Post-Operative Fever in Orthopaedic Surgery: How Effective Is the "Fever Workup?"

SLR - December 2017 - Elizabeth F. Neubauer

Reference: Ashley B, Spiegel DA, Cahill P, Talwar D, Baldwin KD. Post-Operative Fever in Orthopaedic Surgery: How Effective is The ‘Fever Workup?’ J Orthop Surg (Hong Kong). 2017 Sep–Dec;25(3)

Scientific Literature Review

Reviewed By: Elizabeth F. Neubauer, DPM
Residency Program: Regions Hospital/HealthPartners Institute for Education and Research, Saint Paul, MN

Podiatric Relevance: Pyrexia in the early postoperative period is common following orthopaedic surgery and often prompts work-up for fear of atelectasis, deep vein thrombosis/pulmonary embolism or infection. The findings in this article are important in defining when a fever work-up provides necessary improvements in patient safety and when it may be an inappropriate use of resources. Researchers analyzed available literature to determine the frequency, timing and utility of chest x-rays, urine analyses, urine cultures and blood cultures. The data was correlated with the incidence of clinically significant infections to draw conclusions about the cost-effectiveness of the perioperative fever work-up.  

Methods: Two authors performed a comprehensive literature search for studies examining postoperative pyrexia following orthopaedic surgery. Subject headings included “postoperative fever/pyrexia” and “orthopaedic/orthopedic.” Studies were included if there were a minimum of five patients, patients required hospitalization postoperatively, patients were followed for a minimum of three days and were a level I-IV therapeutic or prognostic study design. A total of 22 papers were included. Examiners recorded percentages and proportions of patients with postoperative fever who received each component of the postoperative workup (blood culture, urine culture, urine analysis, chest x-ray, wound culture).

Results: The prevalence of postoperative pyrexia was 8.1–87.3 percent (adjusted 40.9 percent). Diagnostic yields of the aforementioned outcome measures are as follows: chest x-ray 0–40 percent (0.3 percent adjusted), urine analysis 8.2–38.7 percent (28.5 percent adjusted), urine culture 0–22.4 percent (10.9 percent adjusted) and blood culture 0–13.3 percent (3.5 percent adjusted). Twenty-four of 686 patients had positive blood cultures, two of the 24 had clinical sepsis, two were contaminants and one was on POD #16. The cost associated with each fever evaluation was $350 to $950.

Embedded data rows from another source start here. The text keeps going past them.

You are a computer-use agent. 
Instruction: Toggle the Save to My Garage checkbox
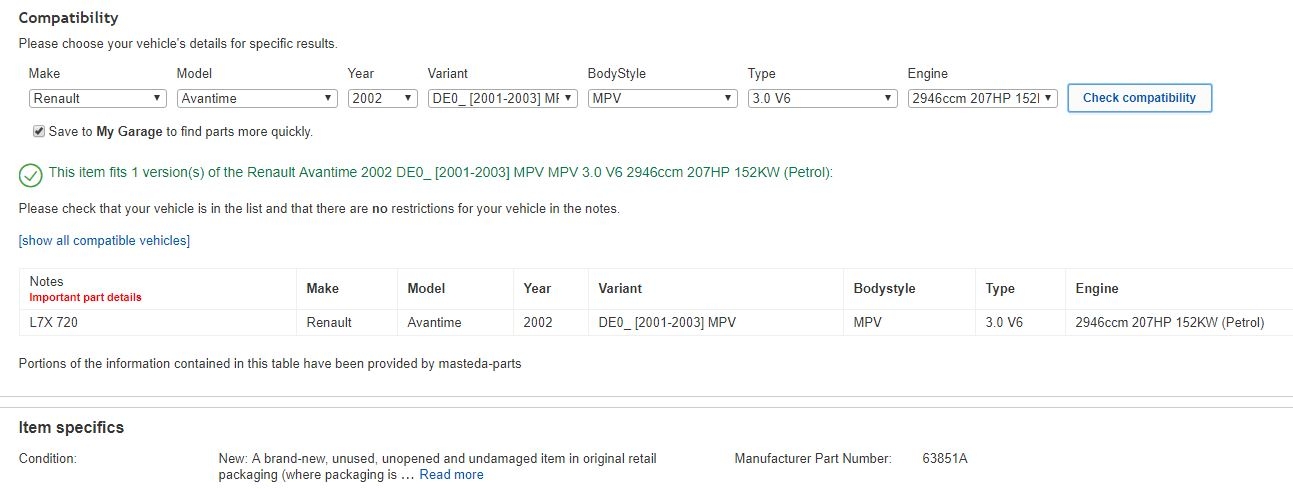[x=39, y=131]
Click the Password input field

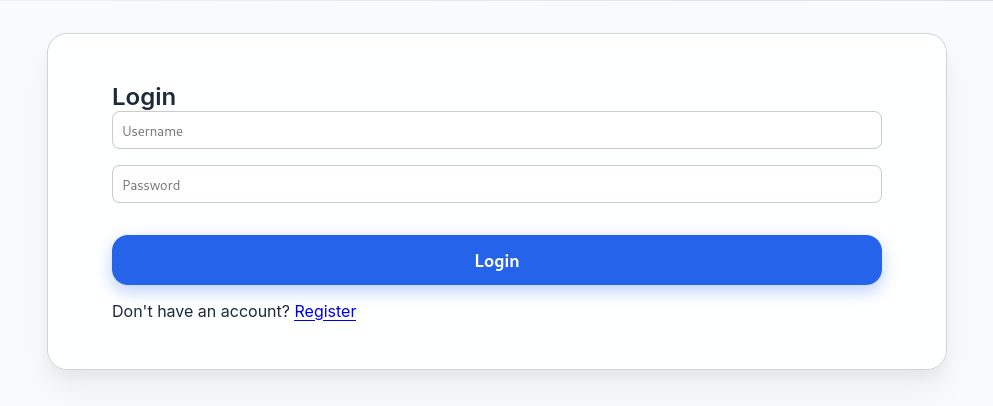496,184
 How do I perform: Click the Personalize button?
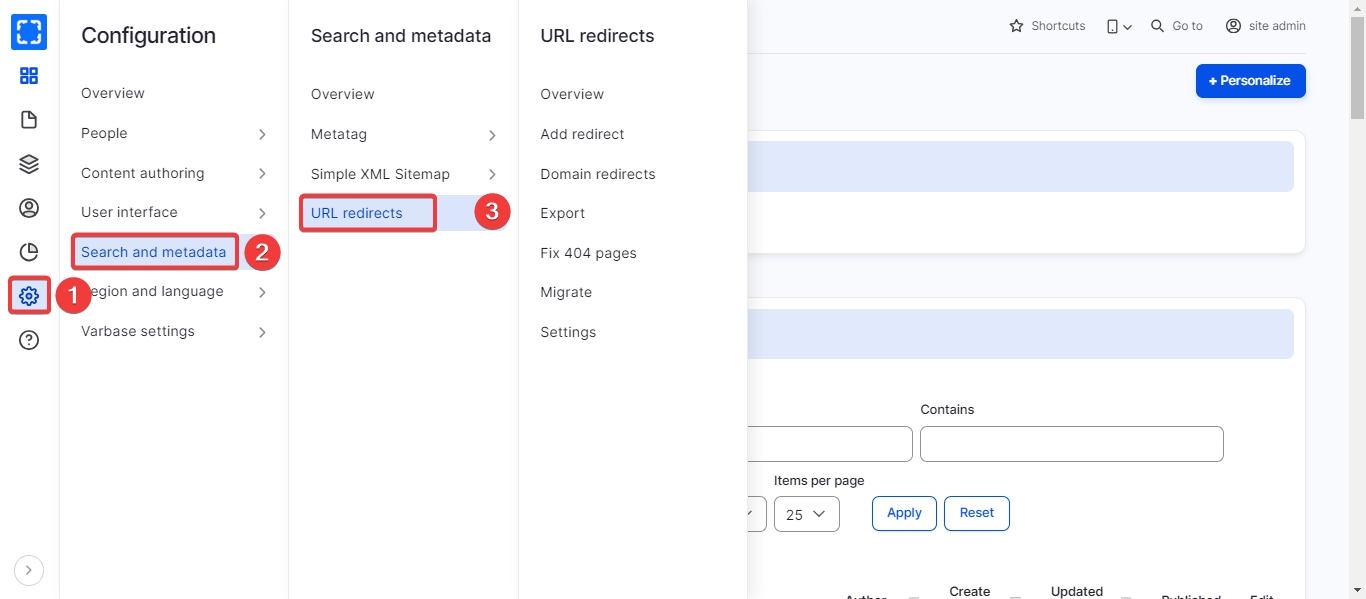1250,81
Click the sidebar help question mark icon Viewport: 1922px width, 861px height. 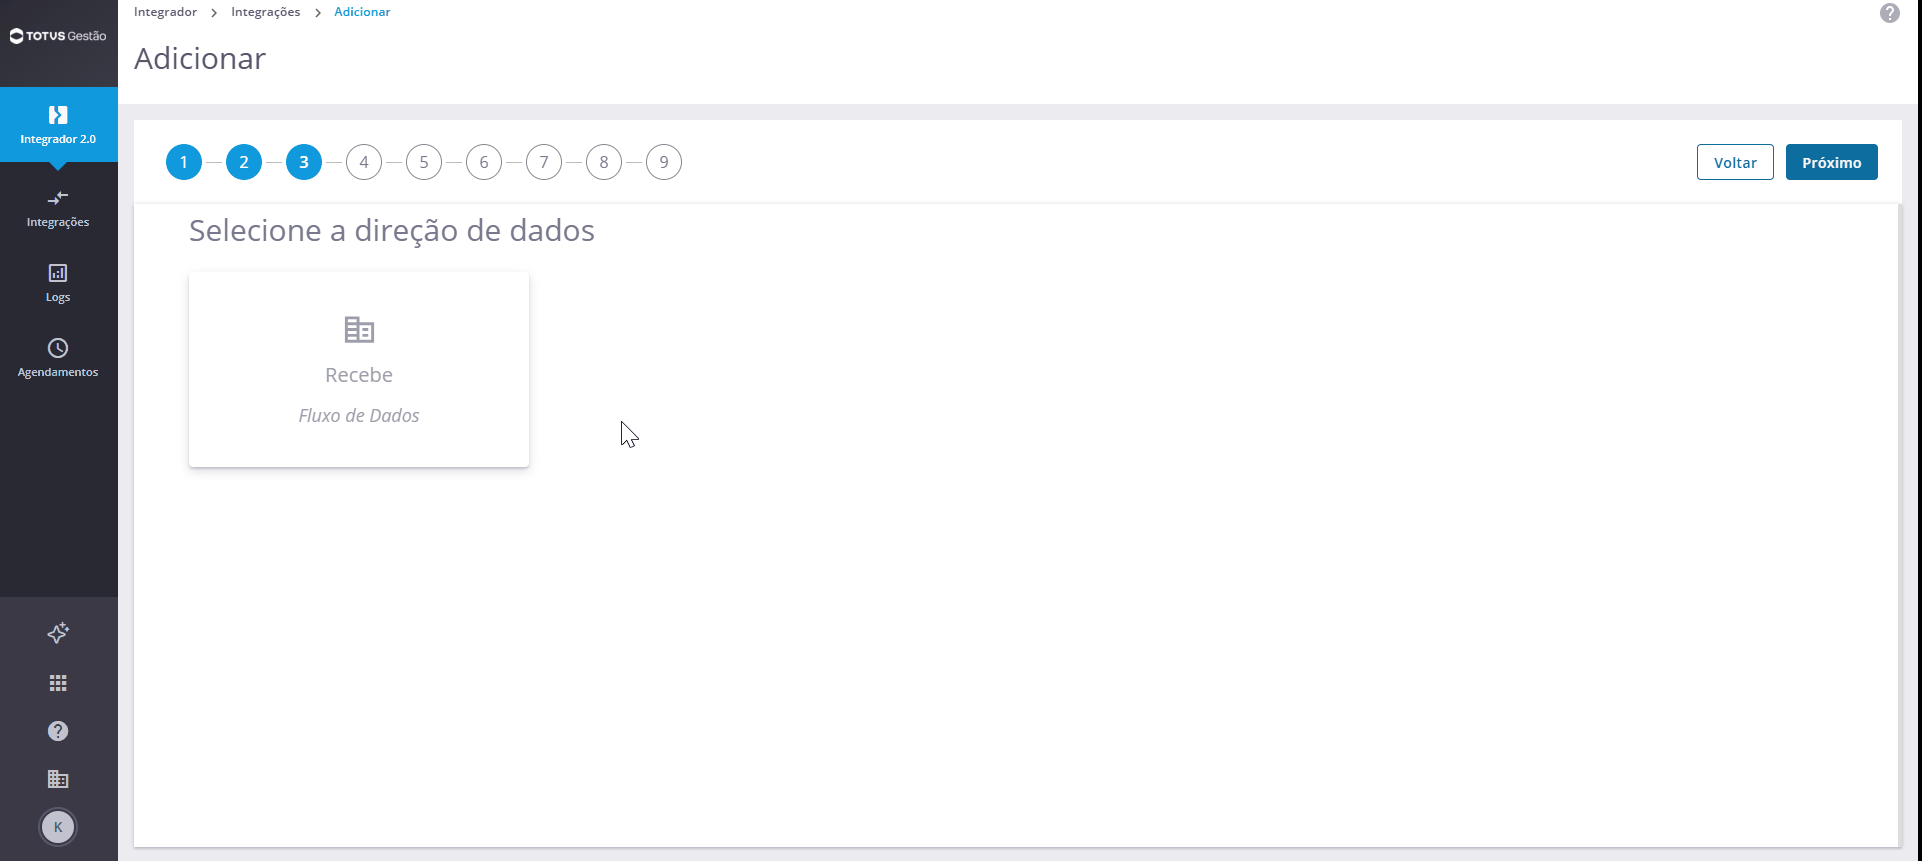tap(58, 731)
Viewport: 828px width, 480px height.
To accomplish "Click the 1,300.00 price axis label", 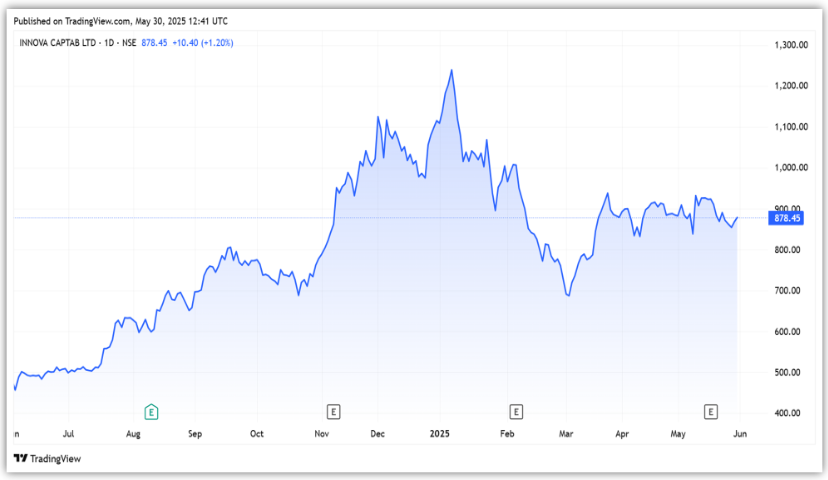I will click(791, 45).
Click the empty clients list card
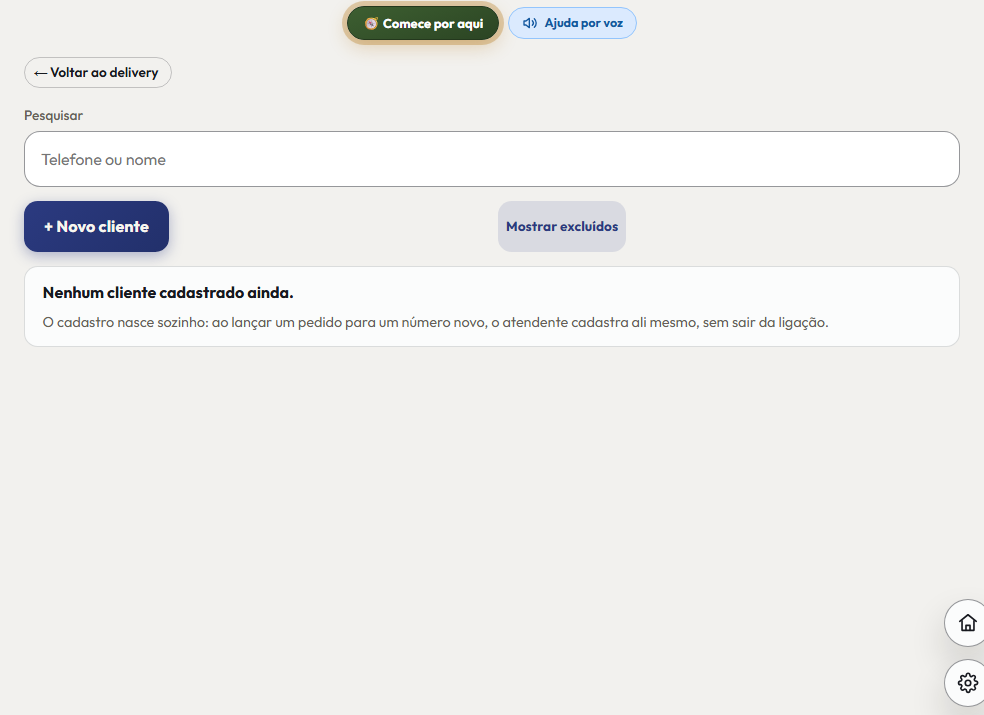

Conclusions: Postoperative pyrexia is a very common event (50–87 percent) and is likely due to the inflammatory cascade initiated by surgery, the physiologic stress of surgery, deep vein thrombosis, phlebitis, atelectasis or anemia. Extensive work-ups have been routine, even in asymptomatic patients. This increases hospital length of stay and healthcare-associated costs. This study deemed blood cultures not to be predictive of clinically significant short-term nor long-term sequelae following orthopaedic surgery. Chest x-rays are not warranted unless patients exhibit pulmonary symptoms. The only time it is efficacious to implement fever work-up is for febrile events occurring after POD #3, in patients undergoing revision total joint arthroplasty or for temperatures ≥102°F.